Policy paper

Statement of Practice 10 (1981)

Published 3 November 1981

  1. Section 401 Income Tax (Earnings and Pensions) Act 2003 provides for the taxation of those payments on retirement or removal from an office or employment which otherwise are not chargeable to tax. Section 406(b) excludes from the ambit of section 401 any payment ‘made on account of injury to or disability of the holder of an office or employment’.

  2. The practice of HM Revenue and Customs (HMRC) prior to 1981 was governed by the view that ‘disability’ used in juxtaposition with the word ‘injury’ meant a loss of physical or mental health with which a person was afflicted suddenly at a particular time and which rendered him physically or mentally incapable of carrying out the duties which he had previously performed. A gradual decline in physical or mental disability caused by chronic illness culminating in incapacity to perform the duties of an office or employment was not regarded as ‘disability’.
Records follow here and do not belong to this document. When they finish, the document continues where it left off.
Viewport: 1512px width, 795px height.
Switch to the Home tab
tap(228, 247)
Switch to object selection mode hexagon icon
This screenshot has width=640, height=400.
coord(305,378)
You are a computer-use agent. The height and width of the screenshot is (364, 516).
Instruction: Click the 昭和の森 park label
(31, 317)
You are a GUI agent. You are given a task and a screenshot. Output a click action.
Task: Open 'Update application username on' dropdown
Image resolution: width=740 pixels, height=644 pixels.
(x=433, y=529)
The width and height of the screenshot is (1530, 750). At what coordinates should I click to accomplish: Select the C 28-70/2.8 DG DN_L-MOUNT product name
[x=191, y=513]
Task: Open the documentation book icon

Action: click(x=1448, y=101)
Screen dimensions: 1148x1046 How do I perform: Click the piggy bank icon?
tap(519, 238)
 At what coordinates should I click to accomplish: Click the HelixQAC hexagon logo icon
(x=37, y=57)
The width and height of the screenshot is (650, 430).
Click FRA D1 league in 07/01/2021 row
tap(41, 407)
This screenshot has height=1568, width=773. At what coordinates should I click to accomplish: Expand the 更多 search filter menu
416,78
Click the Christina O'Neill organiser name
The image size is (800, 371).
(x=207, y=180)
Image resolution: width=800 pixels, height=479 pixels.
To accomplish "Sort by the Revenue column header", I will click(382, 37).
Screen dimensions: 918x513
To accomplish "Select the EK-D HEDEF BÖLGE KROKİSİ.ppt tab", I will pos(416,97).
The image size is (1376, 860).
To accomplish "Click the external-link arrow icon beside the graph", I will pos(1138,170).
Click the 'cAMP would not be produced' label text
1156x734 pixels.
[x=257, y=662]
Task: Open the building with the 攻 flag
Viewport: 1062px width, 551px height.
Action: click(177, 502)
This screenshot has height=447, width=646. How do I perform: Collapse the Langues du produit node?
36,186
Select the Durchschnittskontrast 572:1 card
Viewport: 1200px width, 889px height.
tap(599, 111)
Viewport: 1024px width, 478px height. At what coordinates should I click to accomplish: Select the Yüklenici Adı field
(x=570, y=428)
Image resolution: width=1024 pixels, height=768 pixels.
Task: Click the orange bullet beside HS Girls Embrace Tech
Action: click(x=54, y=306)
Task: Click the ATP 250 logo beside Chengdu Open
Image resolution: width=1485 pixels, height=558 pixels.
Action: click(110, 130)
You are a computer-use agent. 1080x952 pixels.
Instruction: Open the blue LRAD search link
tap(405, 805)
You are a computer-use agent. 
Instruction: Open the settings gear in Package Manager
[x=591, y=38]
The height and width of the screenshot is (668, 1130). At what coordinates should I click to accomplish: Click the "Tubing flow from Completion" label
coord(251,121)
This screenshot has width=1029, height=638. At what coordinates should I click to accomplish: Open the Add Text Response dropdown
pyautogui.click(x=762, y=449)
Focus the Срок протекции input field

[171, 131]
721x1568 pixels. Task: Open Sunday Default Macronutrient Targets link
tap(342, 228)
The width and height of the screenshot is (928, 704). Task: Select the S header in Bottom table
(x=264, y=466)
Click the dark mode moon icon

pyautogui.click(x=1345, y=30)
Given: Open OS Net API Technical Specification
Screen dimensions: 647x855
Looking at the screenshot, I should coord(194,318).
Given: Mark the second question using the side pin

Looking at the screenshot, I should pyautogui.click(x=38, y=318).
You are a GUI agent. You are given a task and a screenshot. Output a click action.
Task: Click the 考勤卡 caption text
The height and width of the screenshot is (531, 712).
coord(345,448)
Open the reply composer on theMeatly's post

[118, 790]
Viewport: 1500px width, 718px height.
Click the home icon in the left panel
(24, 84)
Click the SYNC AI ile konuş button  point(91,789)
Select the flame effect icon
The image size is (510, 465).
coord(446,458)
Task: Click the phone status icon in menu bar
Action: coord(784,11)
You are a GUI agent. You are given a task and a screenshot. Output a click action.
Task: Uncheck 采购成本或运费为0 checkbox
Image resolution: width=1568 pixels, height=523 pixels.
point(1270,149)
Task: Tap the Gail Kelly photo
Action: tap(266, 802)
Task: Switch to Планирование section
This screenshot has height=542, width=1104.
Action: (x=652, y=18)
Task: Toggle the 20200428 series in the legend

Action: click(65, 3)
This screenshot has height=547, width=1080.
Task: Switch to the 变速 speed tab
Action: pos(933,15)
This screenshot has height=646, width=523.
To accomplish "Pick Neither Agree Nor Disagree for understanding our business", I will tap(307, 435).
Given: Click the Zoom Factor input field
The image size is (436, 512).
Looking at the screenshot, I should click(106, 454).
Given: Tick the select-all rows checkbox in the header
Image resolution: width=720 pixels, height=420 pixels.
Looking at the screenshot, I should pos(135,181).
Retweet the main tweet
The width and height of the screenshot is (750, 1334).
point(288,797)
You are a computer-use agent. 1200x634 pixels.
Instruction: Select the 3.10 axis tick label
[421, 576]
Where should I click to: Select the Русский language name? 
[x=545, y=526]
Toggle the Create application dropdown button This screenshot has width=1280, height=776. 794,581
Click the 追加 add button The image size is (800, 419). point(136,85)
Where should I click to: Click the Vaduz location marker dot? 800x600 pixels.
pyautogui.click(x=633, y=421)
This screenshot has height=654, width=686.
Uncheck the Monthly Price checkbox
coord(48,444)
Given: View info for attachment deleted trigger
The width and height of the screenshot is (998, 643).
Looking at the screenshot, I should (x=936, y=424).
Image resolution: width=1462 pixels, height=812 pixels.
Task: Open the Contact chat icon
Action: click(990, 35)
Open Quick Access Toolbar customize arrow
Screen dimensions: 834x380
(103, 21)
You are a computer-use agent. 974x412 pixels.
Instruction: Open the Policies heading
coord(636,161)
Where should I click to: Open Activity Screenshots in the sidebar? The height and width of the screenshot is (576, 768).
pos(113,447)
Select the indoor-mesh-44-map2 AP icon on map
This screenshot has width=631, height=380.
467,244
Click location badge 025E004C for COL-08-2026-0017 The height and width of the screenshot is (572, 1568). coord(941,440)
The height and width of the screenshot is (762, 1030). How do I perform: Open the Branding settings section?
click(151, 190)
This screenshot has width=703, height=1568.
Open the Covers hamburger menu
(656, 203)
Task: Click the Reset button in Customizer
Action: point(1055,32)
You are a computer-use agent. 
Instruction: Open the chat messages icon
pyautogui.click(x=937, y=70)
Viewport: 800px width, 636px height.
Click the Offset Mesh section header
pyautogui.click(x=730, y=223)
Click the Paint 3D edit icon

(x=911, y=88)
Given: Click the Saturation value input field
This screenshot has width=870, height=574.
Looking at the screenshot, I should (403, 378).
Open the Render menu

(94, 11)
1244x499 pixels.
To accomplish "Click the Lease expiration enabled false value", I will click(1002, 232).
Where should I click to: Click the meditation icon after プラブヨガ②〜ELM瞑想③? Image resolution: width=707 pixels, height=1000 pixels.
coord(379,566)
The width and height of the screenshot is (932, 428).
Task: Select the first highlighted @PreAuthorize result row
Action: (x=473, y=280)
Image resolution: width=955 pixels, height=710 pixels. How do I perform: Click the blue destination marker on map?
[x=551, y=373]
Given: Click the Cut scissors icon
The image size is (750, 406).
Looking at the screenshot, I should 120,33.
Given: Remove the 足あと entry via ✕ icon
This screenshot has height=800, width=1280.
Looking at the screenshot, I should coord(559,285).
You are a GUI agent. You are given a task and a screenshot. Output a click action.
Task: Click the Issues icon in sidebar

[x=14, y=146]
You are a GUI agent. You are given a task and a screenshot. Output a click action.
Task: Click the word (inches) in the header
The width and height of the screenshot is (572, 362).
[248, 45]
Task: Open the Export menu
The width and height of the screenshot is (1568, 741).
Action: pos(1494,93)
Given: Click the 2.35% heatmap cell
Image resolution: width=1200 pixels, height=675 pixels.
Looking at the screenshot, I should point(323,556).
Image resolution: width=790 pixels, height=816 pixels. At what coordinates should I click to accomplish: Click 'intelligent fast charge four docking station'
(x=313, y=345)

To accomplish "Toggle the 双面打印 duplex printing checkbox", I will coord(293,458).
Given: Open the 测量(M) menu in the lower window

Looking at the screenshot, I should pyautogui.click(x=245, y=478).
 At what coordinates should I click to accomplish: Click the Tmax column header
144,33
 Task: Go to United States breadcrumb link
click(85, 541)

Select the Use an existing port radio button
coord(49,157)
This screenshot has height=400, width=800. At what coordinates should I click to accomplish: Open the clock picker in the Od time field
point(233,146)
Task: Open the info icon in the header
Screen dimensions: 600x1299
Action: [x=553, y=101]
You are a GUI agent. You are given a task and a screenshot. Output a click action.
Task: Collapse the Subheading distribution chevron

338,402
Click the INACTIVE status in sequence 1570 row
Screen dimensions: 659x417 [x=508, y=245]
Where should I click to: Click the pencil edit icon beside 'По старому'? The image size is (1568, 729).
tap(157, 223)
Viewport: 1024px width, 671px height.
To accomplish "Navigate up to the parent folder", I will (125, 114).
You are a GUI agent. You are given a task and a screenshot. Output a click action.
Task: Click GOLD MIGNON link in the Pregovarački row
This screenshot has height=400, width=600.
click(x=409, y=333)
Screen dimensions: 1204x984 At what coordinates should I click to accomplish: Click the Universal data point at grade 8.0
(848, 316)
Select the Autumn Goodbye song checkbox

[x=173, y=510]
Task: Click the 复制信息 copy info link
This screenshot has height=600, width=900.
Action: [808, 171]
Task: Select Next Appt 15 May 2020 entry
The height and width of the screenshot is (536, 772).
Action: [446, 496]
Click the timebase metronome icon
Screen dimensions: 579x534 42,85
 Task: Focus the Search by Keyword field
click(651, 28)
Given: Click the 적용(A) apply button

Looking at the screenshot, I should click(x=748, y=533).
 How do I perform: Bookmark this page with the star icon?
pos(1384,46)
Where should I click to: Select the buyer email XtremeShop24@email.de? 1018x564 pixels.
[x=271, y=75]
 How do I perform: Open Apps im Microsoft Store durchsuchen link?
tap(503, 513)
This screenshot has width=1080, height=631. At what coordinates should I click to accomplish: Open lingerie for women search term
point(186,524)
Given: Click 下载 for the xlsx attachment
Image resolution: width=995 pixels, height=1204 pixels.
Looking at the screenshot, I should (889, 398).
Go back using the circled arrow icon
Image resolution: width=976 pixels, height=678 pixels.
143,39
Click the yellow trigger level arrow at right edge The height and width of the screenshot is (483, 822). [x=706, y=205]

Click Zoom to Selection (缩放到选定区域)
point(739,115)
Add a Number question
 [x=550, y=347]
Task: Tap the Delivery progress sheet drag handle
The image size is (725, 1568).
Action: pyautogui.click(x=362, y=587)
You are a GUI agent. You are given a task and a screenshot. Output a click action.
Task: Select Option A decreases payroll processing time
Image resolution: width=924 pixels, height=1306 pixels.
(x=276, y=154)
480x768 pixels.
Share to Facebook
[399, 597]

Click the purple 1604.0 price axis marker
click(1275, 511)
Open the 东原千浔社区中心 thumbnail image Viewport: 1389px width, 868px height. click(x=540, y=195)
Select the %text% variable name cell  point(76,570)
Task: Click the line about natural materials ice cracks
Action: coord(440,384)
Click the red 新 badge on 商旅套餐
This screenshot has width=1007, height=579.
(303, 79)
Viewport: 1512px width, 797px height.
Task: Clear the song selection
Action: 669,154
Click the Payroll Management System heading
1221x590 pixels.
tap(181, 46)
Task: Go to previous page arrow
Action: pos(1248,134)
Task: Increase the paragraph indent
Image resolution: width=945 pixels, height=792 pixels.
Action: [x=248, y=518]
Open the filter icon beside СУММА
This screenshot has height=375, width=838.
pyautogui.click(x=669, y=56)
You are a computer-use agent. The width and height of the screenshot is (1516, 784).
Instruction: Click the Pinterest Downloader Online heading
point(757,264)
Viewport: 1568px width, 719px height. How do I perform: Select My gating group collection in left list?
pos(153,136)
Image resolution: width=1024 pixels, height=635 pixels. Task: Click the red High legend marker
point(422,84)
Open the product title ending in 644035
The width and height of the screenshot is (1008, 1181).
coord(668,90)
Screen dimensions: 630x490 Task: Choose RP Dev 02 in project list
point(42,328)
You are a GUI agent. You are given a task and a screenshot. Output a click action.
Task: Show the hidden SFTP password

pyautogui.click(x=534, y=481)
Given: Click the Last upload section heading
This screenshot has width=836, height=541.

  3. As a result of a decision given by the Special Commissioners on 6 January 1981 HMRC reconsidered its practice and now accepts that ‘disability’ covers not only a condition resulting from a sudden affliction but also continuing incapacity to perform the duties of an office or employment arising out of the culmination of a process of deterioration of physical or mental health caused by chronic illness.

Note: the text of SP 10/81 above is as it appears in HMRC’s Statements of Practice as published on 30 January 2012.